- AIM OF THE TASK: Would you please output the data exactly, omitting no line?

- DATASET RECORDS:
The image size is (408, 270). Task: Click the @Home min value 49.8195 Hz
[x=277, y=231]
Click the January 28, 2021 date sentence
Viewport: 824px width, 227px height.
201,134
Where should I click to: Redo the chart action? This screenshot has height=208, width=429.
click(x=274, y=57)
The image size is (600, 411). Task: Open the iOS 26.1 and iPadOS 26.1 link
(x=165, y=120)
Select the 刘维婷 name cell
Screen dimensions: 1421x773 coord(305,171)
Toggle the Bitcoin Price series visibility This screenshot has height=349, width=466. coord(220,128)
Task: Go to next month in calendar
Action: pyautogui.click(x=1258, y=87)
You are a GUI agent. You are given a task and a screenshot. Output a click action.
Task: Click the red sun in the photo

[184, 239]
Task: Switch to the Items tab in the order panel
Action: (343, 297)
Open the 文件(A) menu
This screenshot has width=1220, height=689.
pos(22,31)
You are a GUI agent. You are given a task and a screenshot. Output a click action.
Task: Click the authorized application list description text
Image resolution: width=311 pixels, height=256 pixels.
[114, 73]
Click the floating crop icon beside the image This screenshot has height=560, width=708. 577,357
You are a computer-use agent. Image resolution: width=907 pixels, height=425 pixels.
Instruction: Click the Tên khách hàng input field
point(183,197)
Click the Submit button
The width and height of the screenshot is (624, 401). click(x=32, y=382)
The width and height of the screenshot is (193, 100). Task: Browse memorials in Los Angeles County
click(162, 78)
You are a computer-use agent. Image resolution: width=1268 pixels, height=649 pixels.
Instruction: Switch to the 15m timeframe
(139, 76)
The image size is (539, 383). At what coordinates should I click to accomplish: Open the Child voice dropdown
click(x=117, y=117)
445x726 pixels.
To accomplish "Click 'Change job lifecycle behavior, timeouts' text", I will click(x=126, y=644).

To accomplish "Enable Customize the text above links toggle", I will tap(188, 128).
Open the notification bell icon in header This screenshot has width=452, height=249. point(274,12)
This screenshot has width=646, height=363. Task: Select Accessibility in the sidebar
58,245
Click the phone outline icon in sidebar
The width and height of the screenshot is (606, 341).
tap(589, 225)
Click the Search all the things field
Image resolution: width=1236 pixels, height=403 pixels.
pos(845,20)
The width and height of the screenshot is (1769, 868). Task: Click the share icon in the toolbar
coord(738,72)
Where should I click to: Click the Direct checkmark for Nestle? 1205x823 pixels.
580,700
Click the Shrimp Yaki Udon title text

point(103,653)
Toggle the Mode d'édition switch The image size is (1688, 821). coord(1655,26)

- WRITTEN ANSWER:
The image size is (408, 270). Task: Click the @Home min value 49.8195 Hz
[x=277, y=231]
Click the January 28, 2021 date sentence
Viewport: 824px width, 227px height.
201,134
Where should I click to: Redo the chart action? This screenshot has height=208, width=429.
click(x=274, y=57)
The image size is (600, 411). Task: Open the iOS 26.1 and iPadOS 26.1 link
(x=165, y=120)
Select the 刘维婷 name cell
Screen dimensions: 1421x773 coord(305,171)
Toggle the Bitcoin Price series visibility This screenshot has height=349, width=466. coord(220,128)
Task: Go to next month in calendar
Action: pyautogui.click(x=1258, y=87)
You are a GUI agent. You are given a task and a screenshot. Output a click action.
Task: Click the red sun in the photo

[184, 239]
Task: Switch to the Items tab in the order panel
Action: (343, 297)
Open the 文件(A) menu
This screenshot has width=1220, height=689.
pos(22,31)
You are a GUI agent. You are given a task and a screenshot. Output a click action.
Task: Click the authorized application list description text
Image resolution: width=311 pixels, height=256 pixels.
[114, 73]
Click the floating crop icon beside the image This screenshot has height=560, width=708. 577,357
You are a computer-use agent. Image resolution: width=907 pixels, height=425 pixels.
Instruction: Click the Tên khách hàng input field
point(183,197)
Click the Submit button
The width and height of the screenshot is (624, 401). click(x=32, y=382)
The width and height of the screenshot is (193, 100). Task: Browse memorials in Los Angeles County
click(162, 78)
You are a computer-use agent. Image resolution: width=1268 pixels, height=649 pixels.
Instruction: Switch to the 15m timeframe
(139, 76)
The image size is (539, 383). At what coordinates should I click to accomplish: Open the Child voice dropdown
click(x=117, y=117)
445x726 pixels.
To accomplish "Click 'Change job lifecycle behavior, timeouts' text", I will click(x=126, y=644).

To accomplish "Enable Customize the text above links toggle", I will tap(188, 128).
Open the notification bell icon in header This screenshot has width=452, height=249. point(274,12)
This screenshot has width=646, height=363. Task: Select Accessibility in the sidebar
58,245
Click the phone outline icon in sidebar
The width and height of the screenshot is (606, 341).
tap(589, 225)
Click the Search all the things field
Image resolution: width=1236 pixels, height=403 pixels.
pos(845,20)
The width and height of the screenshot is (1769, 868). Task: Click the share icon in the toolbar
coord(738,72)
Where should I click to: Click the Direct checkmark for Nestle? 1205x823 pixels.
580,700
Click the Shrimp Yaki Udon title text

point(103,653)
Toggle the Mode d'édition switch The image size is (1688, 821). coord(1655,26)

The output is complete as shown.